Finamex explicó que a pesar de que la inflación general 12-meses rebasó 6 por ciento en la segunda quincena de abril, el nivel de la tasa nominal es suficientemente alto para otorgar al ahorrador una tasa real positiva de alrededor de 3.0 por ciento en los próximos 12 meses.

"El Banco de México ha expresado que tratar de contrarrestar en el muy corto plazo choques que afectan a la inflación de manera temporal con ajustes en la tasa de referencia sería ineficiente y costoso en términos de la actividad económica", mencionó.

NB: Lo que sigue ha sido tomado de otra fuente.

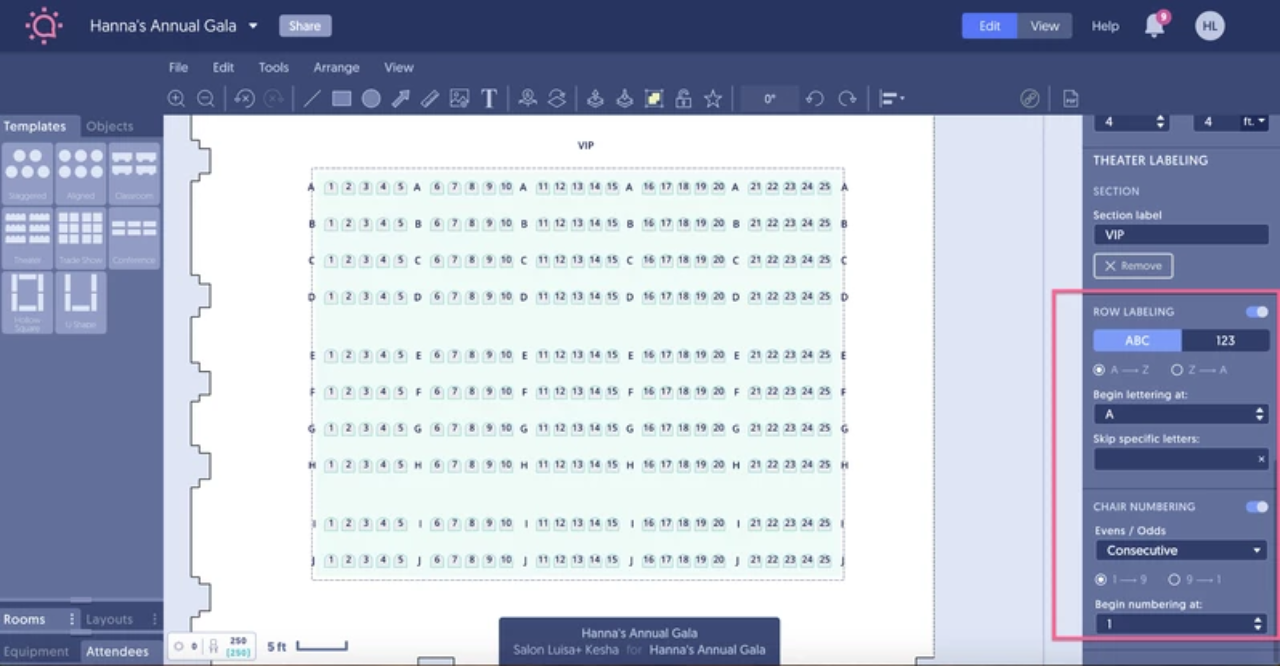Export the layout with the PDF icon

pyautogui.click(x=1070, y=97)
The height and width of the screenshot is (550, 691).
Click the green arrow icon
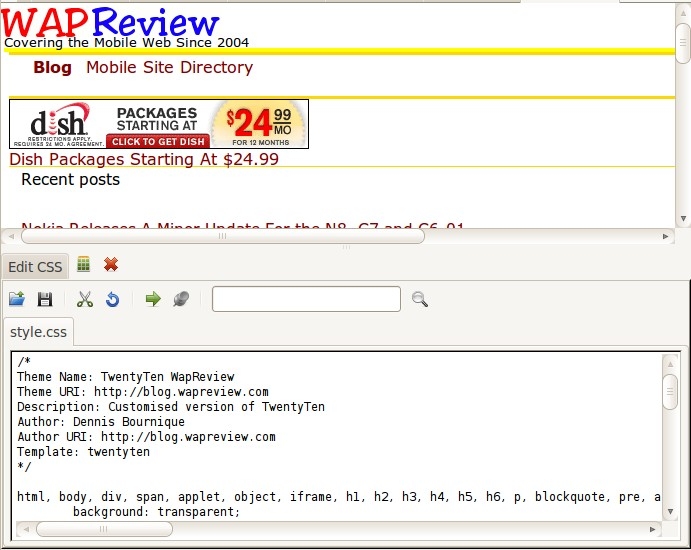coord(152,299)
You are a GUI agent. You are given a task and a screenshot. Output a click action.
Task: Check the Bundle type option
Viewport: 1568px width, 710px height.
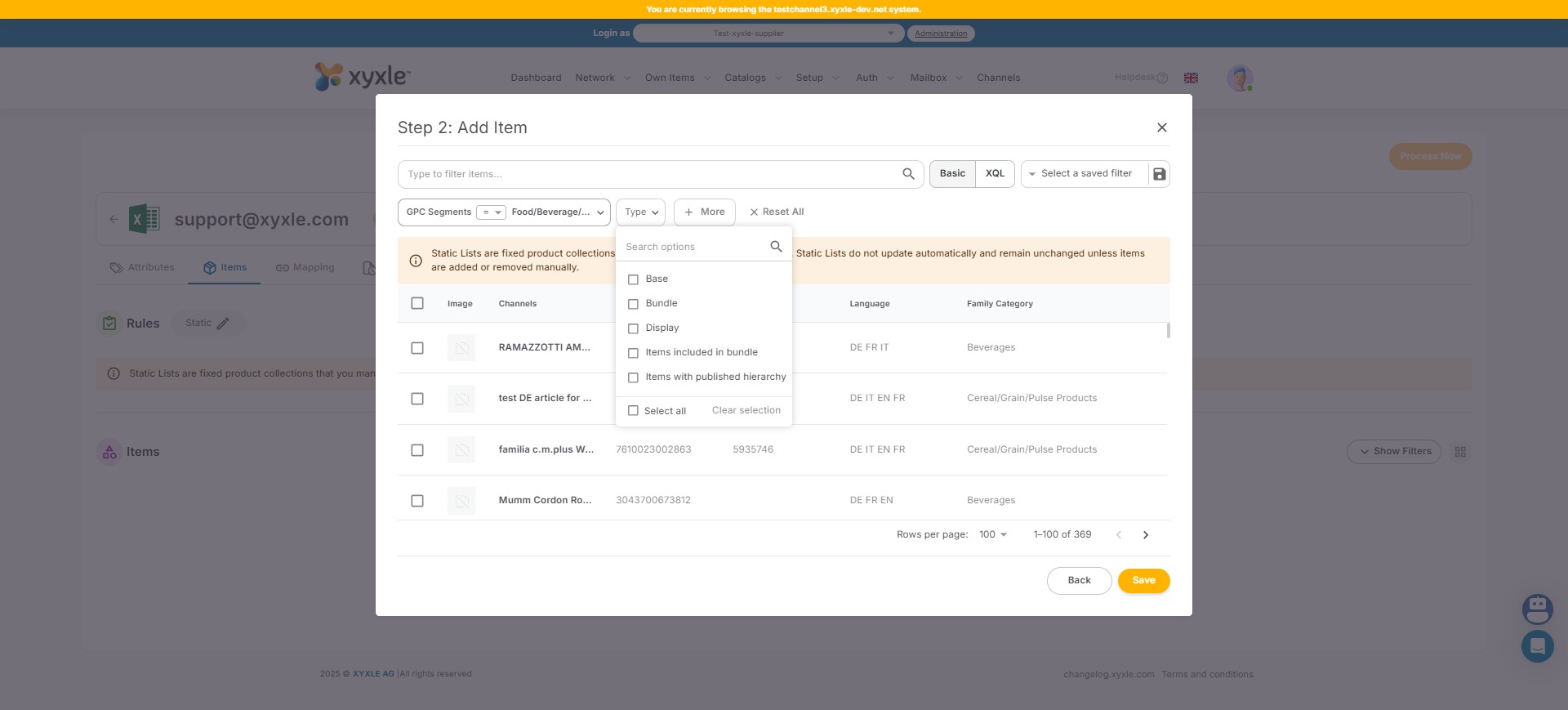tap(633, 304)
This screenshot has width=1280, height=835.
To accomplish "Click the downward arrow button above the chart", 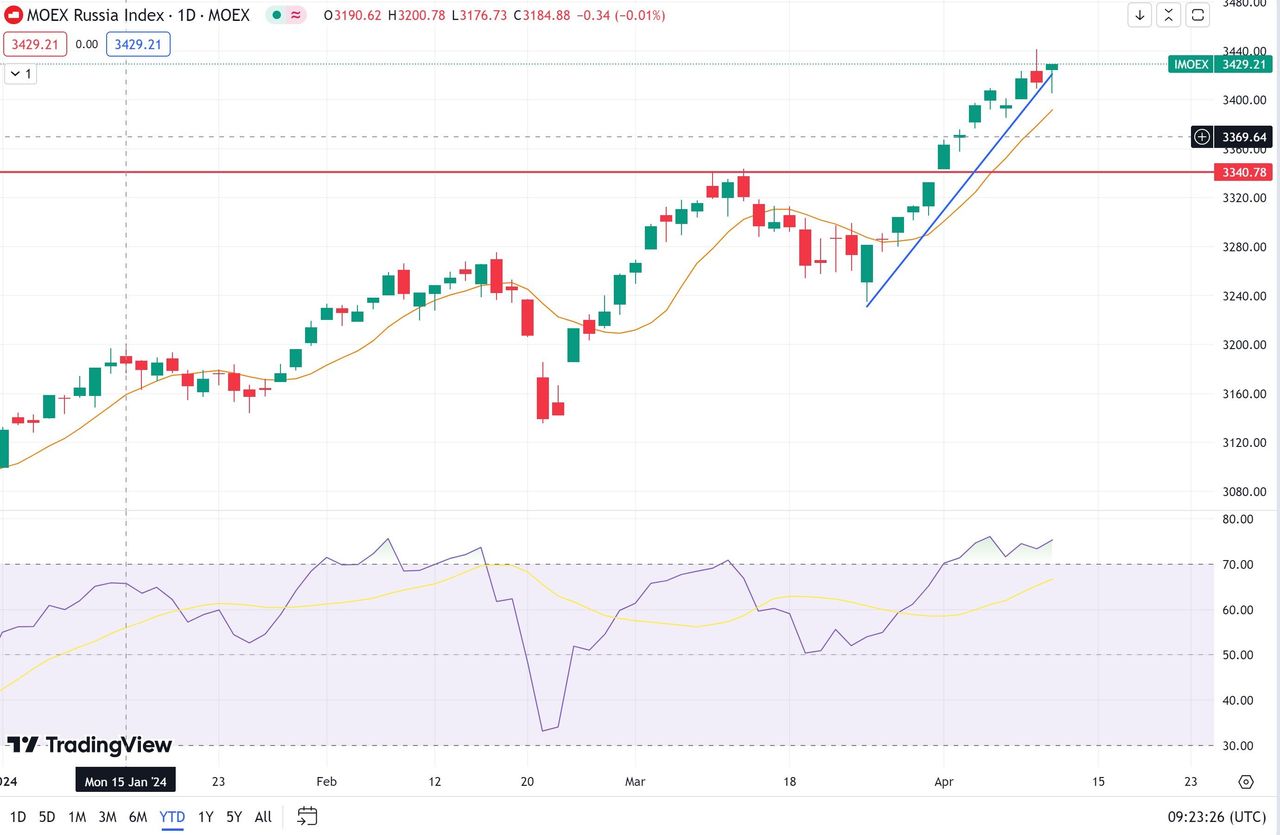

"El proceso de formación de precios de la economía está respondiendo gradualmente a la depreciación acumulada del tipo de cambio y al incremento de la gasolina, y no debe confundirse con un proceso inflacionario. Las expectativas de inflación de largo plazo se mantienen bien ancladas, por lo que el consenso coincide en que los choques a la inflación son temporales".

Además, existen altas probabilidades de que la Reserva Federal de Estados Unidos (Fed) suba tasas en su encuentro del 14 de junio, por lo que los analistas creen que convendría a México esperar ese acontecimiento para decidir sobre una posible alza en el costo del dinero.

La mayoría de los analistas considera que el próximo año nuevamente la inflación caerá dentro del rango objetivo del banco central. Banxico estaría en condiciones de separarse del banco central estadounidense en 2018.

"La inflación anual, que terminaría el año en 5.7 por ciento y observaría una baja importante en enero de 2018, lo que permitirá a Banxico separase de la Fed. Consideramos que dado el proceso electoral que culmina con las elecciones presidenciales en junio de 2018, sería prudente mantener el nivel de 7 por ciento sin cambio durante el primer semestre y, en caso, de un proceso sin sobresaltos, se abrirían las puertas a una baja en la tasa de referencia en el segundo semestre de 2018", comentó Finamex.

Los especialistas esperan que Banxico haga otras dos alzas a su tasa en lo que resta de 2017, en junio y septiembre, para llegar a un nivel de 7 por ciento a fin de año con el objetivo de fortalecer la apreciación del tipo de cambio.